To restore the connection, the following actions are suitable:
1. Reconnect. In this case, the connection will be restored, but after 7 hours and 45 minutes, it will be automatically disconnected again. If you do not want the connection to be terminated automatically, follow the steps from the following paragraph.
2. Make changes to the registry:
- Open the Registry editor.
- Follow the path
HKEY_LOCAL_MACHINE\SYSTEM\CurrentControlSet\Services\RasMan\Parameters
- Right-click on the parameter NegotiateDH2048_AES256 and click Change.
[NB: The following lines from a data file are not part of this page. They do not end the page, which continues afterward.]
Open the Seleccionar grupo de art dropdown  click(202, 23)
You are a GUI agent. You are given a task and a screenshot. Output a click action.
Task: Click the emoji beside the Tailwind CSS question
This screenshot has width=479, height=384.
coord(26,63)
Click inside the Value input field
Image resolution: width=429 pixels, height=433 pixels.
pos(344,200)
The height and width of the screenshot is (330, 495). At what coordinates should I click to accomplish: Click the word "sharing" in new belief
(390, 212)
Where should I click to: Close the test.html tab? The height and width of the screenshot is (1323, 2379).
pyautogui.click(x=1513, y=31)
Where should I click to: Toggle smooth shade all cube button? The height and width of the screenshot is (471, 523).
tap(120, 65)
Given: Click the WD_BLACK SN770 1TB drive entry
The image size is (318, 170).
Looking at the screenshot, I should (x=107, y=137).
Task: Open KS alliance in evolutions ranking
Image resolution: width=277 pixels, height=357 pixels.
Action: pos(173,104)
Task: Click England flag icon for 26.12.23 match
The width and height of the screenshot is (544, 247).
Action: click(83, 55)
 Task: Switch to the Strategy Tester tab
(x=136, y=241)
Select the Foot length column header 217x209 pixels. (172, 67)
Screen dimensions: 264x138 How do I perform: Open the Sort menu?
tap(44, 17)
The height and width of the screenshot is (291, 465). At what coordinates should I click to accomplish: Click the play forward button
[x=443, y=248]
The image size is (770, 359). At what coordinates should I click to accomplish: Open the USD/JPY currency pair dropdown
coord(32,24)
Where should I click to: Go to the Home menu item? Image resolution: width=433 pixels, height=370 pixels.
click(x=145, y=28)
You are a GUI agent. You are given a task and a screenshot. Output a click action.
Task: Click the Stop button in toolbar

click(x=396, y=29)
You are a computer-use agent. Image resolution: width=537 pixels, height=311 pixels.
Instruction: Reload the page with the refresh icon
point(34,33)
- In the Value line, specify value 1:
- Click OK.
- Restart Windows.
If there is no parameter named NegotiateDH2048_AES256, then create it. To do this:
- Right-click on the free registry space in Parameters and select Create -> DWORD
- Set the name NegotiateDH2048_AES256.
- Right-click on the created file and select Change
- In the Value line, specify value 1
- Click OK.
3. Restart Windows.
If you do not want Internet traffic to go to external resources through SafeUTM after connecting via VPN, then in the properties of the VPN connection Network / Internet Protocol TCP / IP version 4 / Advanced, uncheck Use the default gateway on the remote network. Next, to access computers behind SafeUTM, manually enter routes.